# Your instructions
Please return all lines from the records below that include the string "will".

Stored data entries

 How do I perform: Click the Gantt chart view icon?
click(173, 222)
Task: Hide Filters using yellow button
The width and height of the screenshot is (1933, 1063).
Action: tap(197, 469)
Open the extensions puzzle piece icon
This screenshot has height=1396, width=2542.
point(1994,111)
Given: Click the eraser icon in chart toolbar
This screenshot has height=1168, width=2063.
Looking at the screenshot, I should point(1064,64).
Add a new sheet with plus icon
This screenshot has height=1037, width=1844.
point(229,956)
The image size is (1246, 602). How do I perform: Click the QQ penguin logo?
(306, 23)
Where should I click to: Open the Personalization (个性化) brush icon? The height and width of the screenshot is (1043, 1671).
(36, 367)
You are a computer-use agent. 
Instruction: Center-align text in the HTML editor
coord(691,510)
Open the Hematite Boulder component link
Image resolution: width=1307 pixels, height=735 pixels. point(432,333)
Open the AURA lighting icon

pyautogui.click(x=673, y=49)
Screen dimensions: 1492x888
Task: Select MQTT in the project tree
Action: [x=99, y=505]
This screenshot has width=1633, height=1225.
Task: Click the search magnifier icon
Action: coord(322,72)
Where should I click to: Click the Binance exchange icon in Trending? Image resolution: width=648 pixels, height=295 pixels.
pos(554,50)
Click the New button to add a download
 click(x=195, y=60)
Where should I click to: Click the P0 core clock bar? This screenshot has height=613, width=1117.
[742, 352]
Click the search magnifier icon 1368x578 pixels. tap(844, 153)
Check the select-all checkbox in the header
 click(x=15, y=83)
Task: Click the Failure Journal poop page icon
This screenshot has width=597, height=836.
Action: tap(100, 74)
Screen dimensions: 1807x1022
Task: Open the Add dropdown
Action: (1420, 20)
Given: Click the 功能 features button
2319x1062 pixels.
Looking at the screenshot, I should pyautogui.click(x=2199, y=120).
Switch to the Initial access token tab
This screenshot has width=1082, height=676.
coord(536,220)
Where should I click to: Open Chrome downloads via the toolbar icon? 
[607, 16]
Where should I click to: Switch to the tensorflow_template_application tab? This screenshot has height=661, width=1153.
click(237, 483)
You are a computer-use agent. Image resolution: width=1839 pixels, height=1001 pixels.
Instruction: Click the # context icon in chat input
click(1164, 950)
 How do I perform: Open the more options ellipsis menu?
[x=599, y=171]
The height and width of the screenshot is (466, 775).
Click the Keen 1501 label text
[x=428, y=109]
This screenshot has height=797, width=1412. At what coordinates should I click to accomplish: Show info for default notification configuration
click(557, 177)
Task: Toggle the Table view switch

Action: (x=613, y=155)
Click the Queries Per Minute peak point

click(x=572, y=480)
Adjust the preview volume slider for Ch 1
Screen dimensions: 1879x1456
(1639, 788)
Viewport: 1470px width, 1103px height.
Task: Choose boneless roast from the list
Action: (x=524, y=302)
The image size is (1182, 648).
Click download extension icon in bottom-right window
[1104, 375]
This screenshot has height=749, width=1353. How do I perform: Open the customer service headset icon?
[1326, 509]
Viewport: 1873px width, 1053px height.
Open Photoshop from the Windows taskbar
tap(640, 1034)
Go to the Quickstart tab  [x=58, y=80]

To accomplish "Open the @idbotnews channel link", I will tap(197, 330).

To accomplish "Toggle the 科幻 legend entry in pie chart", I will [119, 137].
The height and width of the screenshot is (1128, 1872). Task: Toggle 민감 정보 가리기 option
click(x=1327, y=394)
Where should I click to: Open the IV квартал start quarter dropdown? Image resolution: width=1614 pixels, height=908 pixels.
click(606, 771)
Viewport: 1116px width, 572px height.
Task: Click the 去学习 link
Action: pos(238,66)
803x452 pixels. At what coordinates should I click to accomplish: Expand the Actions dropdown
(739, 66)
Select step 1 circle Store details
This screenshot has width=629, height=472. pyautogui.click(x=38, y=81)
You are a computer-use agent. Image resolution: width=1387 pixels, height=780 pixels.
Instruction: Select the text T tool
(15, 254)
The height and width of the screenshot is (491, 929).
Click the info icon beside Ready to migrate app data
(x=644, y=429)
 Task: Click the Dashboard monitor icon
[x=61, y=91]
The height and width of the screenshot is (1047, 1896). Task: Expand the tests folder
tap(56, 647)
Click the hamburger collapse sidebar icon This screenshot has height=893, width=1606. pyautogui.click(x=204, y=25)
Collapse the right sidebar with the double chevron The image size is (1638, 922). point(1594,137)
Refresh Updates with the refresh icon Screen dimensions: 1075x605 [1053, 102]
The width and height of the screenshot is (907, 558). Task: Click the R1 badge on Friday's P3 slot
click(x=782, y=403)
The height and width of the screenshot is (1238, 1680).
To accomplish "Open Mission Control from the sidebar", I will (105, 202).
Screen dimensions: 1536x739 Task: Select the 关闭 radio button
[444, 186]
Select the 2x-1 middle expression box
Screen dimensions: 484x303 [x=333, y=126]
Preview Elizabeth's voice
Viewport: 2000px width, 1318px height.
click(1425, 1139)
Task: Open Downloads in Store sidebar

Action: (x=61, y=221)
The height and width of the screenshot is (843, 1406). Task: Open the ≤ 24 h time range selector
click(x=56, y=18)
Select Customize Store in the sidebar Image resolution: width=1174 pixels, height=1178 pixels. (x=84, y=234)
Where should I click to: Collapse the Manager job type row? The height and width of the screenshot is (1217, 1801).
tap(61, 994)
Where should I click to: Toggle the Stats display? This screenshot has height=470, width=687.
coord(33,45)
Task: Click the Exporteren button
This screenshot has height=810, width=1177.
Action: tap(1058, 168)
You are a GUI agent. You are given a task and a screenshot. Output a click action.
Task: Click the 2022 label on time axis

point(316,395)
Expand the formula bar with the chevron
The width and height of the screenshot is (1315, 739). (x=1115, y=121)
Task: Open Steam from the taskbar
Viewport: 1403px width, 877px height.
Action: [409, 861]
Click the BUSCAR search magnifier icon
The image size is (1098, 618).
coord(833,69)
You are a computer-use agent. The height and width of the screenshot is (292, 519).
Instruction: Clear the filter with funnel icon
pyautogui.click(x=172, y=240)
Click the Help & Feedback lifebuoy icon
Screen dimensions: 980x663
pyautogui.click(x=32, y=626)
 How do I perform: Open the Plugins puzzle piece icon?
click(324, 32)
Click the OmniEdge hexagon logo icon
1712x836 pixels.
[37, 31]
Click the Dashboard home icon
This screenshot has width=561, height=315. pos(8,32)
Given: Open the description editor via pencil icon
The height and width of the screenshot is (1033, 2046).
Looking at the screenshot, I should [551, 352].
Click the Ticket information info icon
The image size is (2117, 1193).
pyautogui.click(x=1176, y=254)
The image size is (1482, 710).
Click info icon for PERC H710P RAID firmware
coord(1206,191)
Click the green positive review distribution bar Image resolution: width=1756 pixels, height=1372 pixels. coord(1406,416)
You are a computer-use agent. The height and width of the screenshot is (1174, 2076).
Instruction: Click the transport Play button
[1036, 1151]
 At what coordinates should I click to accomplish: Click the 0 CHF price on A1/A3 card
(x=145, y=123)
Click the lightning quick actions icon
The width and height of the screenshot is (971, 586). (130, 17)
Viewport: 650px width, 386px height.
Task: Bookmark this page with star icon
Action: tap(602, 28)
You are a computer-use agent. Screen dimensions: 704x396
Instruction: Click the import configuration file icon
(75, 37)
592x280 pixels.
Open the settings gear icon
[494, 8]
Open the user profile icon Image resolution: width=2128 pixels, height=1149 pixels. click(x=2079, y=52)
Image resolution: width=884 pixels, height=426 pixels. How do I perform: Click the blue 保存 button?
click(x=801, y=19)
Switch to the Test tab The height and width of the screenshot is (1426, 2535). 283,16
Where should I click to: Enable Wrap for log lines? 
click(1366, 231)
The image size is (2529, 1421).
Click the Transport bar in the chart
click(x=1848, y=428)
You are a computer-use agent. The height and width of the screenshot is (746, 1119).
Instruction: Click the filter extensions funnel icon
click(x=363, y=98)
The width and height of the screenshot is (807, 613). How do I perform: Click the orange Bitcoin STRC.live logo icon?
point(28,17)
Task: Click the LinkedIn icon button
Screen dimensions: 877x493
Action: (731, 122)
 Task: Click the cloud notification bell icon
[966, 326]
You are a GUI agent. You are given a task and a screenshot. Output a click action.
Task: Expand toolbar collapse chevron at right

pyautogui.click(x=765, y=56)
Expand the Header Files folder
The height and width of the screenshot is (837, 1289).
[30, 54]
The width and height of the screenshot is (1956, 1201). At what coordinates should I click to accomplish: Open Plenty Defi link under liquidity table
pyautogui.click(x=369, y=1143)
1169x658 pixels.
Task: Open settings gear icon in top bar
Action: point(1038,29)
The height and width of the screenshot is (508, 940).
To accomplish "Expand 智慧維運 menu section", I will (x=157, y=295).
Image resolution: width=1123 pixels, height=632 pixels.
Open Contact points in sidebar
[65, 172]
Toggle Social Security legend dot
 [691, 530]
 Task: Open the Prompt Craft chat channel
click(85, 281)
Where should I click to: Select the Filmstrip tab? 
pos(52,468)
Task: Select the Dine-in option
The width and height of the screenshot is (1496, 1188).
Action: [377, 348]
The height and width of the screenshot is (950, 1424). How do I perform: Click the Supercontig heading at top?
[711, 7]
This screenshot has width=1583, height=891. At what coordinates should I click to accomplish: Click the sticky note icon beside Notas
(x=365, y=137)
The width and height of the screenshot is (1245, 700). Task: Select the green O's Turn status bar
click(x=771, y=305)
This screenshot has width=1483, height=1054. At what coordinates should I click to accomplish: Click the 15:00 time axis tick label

# Completed task
To accomplish "Open the @idbotnews channel link", I will tap(197, 330).
To accomplish "Toggle the 科幻 legend entry in pie chart", I will [119, 137].
To accomplish "Open Mission Control from the sidebar", I will (105, 202).
To accomplish "Expand 智慧維運 menu section", I will (x=157, y=295).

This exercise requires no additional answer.